PROMPT:
Pull each line containing "will" out of the data and copy it.

PROVIDED INFORMATION:
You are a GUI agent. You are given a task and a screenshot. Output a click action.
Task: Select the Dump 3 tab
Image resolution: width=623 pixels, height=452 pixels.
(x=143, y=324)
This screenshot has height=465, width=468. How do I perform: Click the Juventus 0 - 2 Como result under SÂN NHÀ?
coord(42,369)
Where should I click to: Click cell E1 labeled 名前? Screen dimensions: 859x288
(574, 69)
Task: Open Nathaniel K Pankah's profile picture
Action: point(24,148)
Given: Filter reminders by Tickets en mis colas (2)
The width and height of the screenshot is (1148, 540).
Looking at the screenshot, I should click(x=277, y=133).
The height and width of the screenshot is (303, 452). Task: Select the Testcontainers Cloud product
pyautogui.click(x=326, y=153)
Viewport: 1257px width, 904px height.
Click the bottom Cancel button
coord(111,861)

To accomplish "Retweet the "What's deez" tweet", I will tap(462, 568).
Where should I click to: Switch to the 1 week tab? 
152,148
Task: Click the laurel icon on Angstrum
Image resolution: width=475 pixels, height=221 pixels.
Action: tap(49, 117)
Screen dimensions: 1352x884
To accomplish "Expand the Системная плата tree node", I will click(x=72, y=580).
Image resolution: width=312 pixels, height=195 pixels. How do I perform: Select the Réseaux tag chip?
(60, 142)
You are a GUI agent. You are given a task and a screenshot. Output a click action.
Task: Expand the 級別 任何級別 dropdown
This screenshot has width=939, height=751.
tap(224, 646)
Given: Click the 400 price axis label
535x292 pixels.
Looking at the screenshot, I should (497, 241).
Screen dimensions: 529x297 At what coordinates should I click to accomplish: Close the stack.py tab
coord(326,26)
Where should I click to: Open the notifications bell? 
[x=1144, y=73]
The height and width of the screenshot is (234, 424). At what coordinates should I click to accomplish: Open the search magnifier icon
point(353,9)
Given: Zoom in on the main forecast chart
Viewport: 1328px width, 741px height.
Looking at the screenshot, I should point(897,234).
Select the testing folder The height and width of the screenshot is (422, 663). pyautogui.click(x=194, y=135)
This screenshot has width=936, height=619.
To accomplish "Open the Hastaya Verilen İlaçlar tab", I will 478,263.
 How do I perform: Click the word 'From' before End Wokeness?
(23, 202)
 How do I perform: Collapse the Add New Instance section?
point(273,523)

ANSWER FOR THIS EXERCISE:
To accomplish "Retweet the "What's deez" tweet", I will tap(462, 568).
To accomplish "Expand the Системная плата tree node", I will click(x=72, y=580).
To accomplish "Open the Hastaya Verilen İlaçlar tab", I will 478,263.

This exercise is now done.